Description
A flavorful and easy weeknight dinner of noodles tossed in a creamy, spicy Thai peanut sauce topped with shredded rotisserie chicken—ready in under 20 minutes.
Ingredients
- 8 oz rice noodles or spaghetti
- 1 cup rotisserie chicken, shredded
- 3 tablespoons creamy peanut butter
- 2 tablespoons soy sauce (or tamari for gluten-free)
- 1 tablespoon rice vinegar
- 1 tablespoon honey or brown sugar
- 1 teaspoon sesame oil
- 1 clove garlic, minced
- 1 teaspoon fresh ginger, grated
- ½ teaspoon sriracha or chili garlic sauce (optional, for heat)
- ¼ cup warm water (more as needed to thin sauce)
- 2 tablespoons chopped fresh cilantro
- 2 green onions, thinly sliced
- 2 tablespoons chopped unsalted peanuts (for garnish)
- Lime wedges, for serving
Instructions
- Cook noodles according to package instructions until al dente. Drain and set aside.

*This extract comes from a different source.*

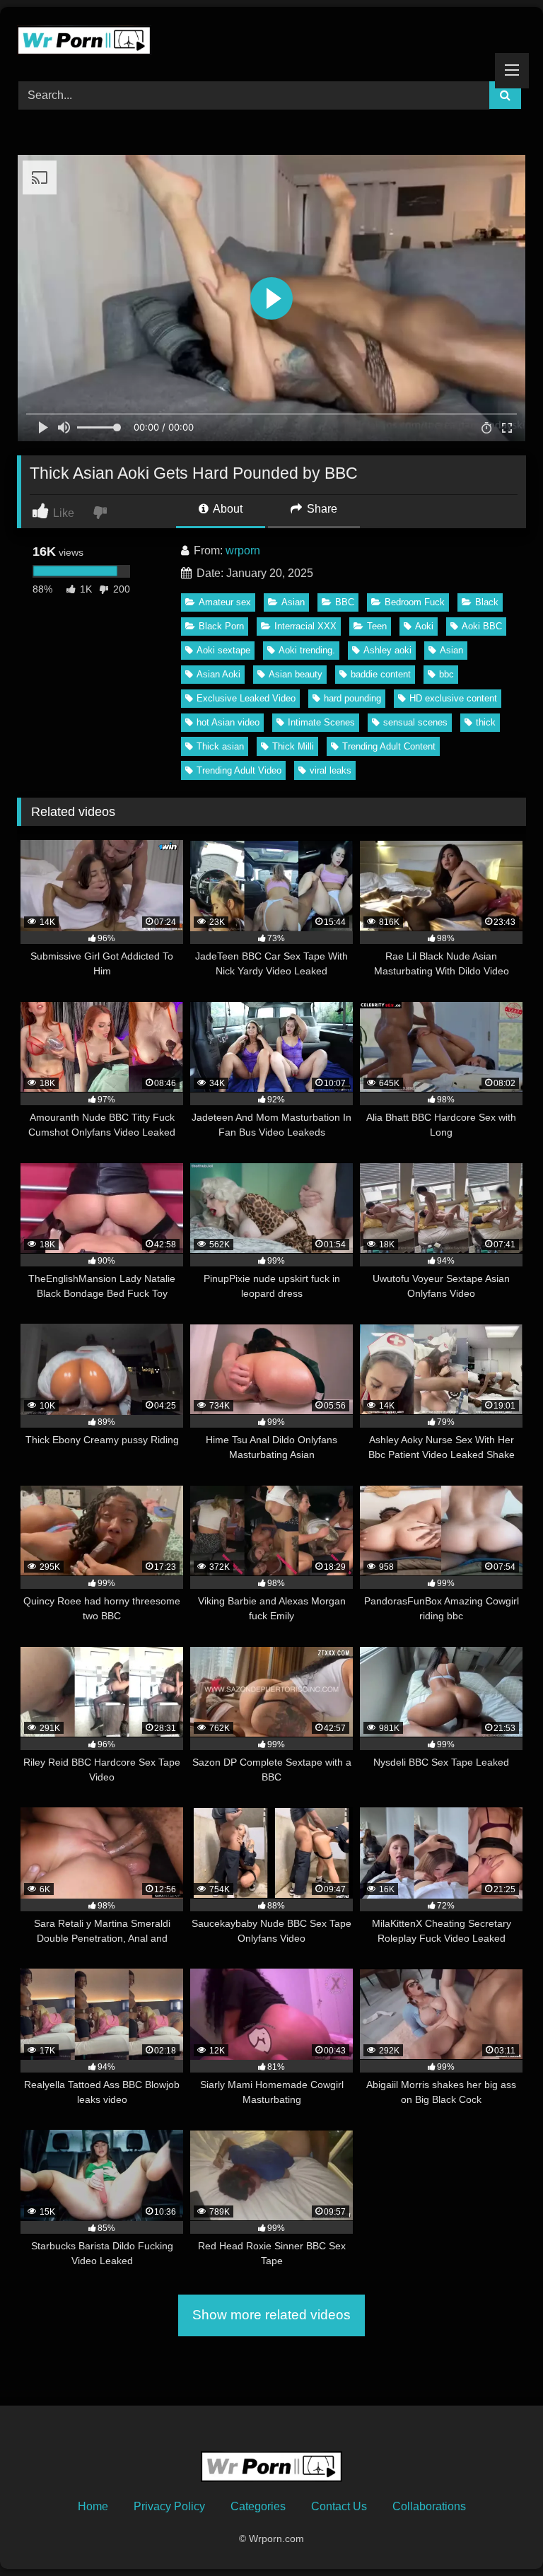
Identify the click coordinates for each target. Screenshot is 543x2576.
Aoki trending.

- In a medium bowl, whisk together peanut butter, soy sauce, rice vinegar, honey, sesame oil, garlic, ginger, sriracha (if using), and warm water until smooth and creamy. Adjust thickness with more water as needed.
- Add shredded rotisserie chicken to the sauce and mix to coat.

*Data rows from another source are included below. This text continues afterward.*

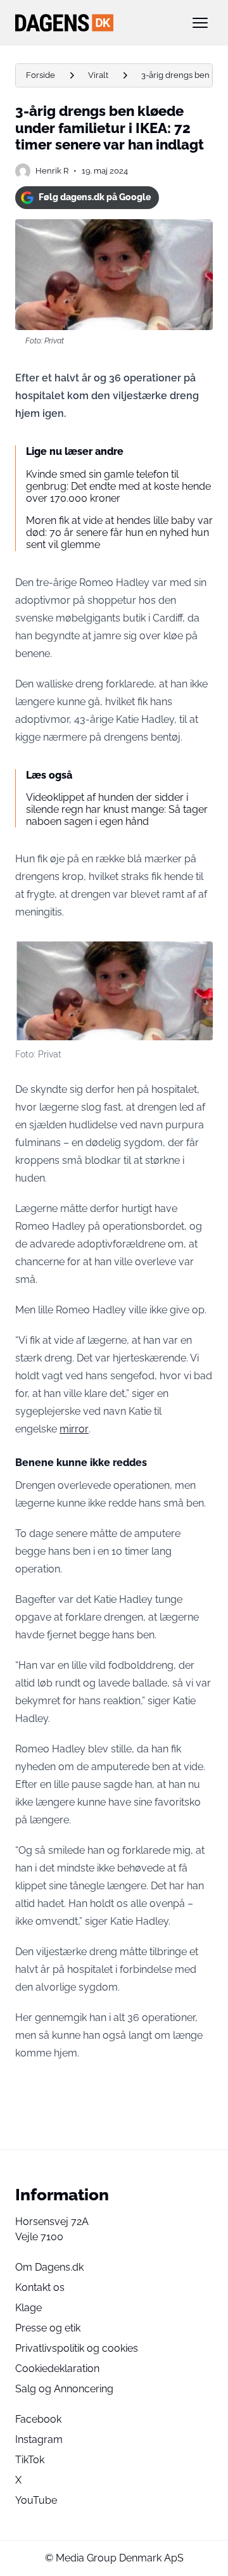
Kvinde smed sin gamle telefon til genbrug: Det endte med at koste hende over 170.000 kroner (118, 486)
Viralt (98, 75)
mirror (74, 1429)
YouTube (36, 2500)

- Combine noodles with the chicken–peanut sauce, tossing until evenly coated.
- Divide into serving bowls and garnish with chopped cilantro, green onions, peanuts, and a lime wedge.
- Serve warm or at room temperature. Leftovers can be refrigerated and gently reheated with a splash of water or lime juice.
Notes
- For a gluten‑free version, use tamari or coconut aminos instead of soy sauce.
- Add steamed or sautéed veggies like bell peppers, carrots, or broccoli for extra nutrition.
- Make it vegan by substituting chicken with baked tofu or tempeh and using maple syrup instead of honey.
- Spice tip: increase sriracha or add a pinch of chili flakes for more heat.
- Storage: Store in an airtight container in the fridge for up to 3 days. Reheat gently or enjoy cold.